Akka Streams for extracting Wikipedia Articles
·Use Akka Streams as a new technique to extract specific articles from the Wikipedia xml dump into single files without the need to fit all data into RAM.
One of the best data sources to derive information on certain topics is Wikipedia. Each month, they publish a data dump of the whole site for each available language. For a side project, I wanted to obtain the country of origin for music artists from the information stored in the articles. Mostly the information is inside a special Infobox directly at the beginning of the article but in some cases, it is part of the main text. Also as I often run other types of analytics on Wikipedia articles, I wanted to have a reproducible way to extract the relevant articles from a new dump without loading it fully into RAM.
Although you could simply use a streaming XML parser and just directly dump out the contents of an articles once you pass over it, with Akka Streams you can build a pipeline that is easily extended to more logic.
Akka Streams is an implementation of the Reactive Streams initiative that allows you to asynchronous process data streams while adhering to bounded resources.

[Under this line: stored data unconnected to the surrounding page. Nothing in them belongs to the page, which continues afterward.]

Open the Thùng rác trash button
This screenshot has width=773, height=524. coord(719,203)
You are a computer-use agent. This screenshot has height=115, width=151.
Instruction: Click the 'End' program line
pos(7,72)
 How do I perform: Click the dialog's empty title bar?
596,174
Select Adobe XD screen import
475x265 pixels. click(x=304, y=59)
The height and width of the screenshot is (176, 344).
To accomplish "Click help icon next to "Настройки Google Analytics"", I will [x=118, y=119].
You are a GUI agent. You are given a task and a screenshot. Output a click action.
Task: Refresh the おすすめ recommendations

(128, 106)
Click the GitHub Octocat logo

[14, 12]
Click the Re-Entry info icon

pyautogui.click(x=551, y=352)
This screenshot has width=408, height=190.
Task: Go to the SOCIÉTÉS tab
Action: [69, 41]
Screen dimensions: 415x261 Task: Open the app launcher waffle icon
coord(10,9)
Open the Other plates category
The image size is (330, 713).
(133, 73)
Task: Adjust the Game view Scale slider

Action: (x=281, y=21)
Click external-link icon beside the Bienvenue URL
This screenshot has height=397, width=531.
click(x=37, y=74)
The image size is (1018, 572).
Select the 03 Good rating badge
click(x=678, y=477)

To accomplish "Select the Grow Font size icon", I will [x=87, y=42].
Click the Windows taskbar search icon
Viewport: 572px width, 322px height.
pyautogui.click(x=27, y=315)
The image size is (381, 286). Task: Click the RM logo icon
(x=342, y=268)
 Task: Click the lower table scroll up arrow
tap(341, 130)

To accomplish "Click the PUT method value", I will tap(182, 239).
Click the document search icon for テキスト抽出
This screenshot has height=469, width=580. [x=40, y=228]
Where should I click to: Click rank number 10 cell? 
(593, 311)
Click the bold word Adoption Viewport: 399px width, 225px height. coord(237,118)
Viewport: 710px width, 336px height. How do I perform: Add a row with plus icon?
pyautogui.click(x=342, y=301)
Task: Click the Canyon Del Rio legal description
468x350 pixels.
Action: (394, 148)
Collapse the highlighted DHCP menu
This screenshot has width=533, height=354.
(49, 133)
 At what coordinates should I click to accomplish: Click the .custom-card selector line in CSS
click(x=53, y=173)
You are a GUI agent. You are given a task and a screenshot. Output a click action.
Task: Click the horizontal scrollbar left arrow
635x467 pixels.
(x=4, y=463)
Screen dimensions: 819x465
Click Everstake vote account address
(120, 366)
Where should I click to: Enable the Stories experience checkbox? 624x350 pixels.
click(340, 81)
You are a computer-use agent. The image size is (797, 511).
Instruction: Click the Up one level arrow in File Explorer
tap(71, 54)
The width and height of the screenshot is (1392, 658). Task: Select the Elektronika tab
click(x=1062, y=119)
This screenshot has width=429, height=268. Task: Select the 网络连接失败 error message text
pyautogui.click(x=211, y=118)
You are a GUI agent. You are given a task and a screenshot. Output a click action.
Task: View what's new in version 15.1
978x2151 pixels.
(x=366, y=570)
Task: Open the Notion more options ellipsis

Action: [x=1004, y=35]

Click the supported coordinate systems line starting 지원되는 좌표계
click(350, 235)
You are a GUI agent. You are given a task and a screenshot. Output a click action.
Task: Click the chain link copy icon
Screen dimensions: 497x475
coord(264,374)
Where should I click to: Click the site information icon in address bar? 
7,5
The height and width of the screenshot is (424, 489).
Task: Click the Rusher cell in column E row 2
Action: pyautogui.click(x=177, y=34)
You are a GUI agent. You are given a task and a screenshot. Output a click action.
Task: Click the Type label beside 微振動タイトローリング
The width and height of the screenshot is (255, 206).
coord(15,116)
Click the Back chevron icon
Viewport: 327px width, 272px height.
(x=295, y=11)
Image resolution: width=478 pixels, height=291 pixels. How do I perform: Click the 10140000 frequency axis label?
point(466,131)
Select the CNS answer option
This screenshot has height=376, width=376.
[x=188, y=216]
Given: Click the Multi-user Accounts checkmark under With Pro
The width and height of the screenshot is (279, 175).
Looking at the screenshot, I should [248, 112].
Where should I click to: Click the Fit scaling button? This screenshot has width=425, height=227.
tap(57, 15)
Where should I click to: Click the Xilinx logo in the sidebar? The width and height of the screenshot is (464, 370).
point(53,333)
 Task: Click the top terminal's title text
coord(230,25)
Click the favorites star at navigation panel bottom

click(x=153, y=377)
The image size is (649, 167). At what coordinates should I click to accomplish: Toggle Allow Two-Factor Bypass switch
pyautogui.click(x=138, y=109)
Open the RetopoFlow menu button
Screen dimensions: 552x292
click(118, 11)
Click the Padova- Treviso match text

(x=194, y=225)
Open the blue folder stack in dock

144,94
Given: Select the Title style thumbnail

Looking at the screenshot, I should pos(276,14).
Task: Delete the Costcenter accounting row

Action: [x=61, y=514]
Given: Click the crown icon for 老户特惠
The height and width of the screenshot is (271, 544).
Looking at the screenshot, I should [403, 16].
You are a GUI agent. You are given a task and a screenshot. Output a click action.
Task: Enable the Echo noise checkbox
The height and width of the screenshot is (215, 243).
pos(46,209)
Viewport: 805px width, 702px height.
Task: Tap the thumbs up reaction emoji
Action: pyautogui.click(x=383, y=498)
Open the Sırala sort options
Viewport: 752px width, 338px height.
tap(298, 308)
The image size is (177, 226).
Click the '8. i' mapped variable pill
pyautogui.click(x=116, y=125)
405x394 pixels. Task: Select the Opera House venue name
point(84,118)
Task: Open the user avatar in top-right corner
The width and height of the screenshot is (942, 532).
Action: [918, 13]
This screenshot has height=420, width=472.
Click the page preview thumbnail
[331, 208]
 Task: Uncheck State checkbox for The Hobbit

For handling those streams, you are provided with the already known interfaces of the map
, filter
, reduce
, .. functions in Scala.
A pipeline in Akka Streams is made up of a Source
that emits elements into the pipeline, an arbitrary number (none is OK) of Flows
that process the data and a Sink
that consumes the output of the pipeline, e.g. stores it to files.
An important aspect of Reactive Streams is that each of the stages in the pipeline controls the velocity of the flow of data through the notion of back pressure.
This is to ensure that not too many elements are buffered in memory.
With this technique we can control exactly the amount of RAM used and do not suffer OutOfMemoryErrors
.
For extracting articles from the (English) Wikipedia Dump, our main source is the enwiki-20151002-pages-articles.xml.bz2
file.
To integrate this in the Akka Stream system, we need a Source
that reads this file and emits article-by-article while parsing the file.
Akka Streams provides a constructor to create a Source
from an Iterator
that will evaluated in line with the back pressure from the later stages in the pipeline.
This is implemented through streaming XML parsing.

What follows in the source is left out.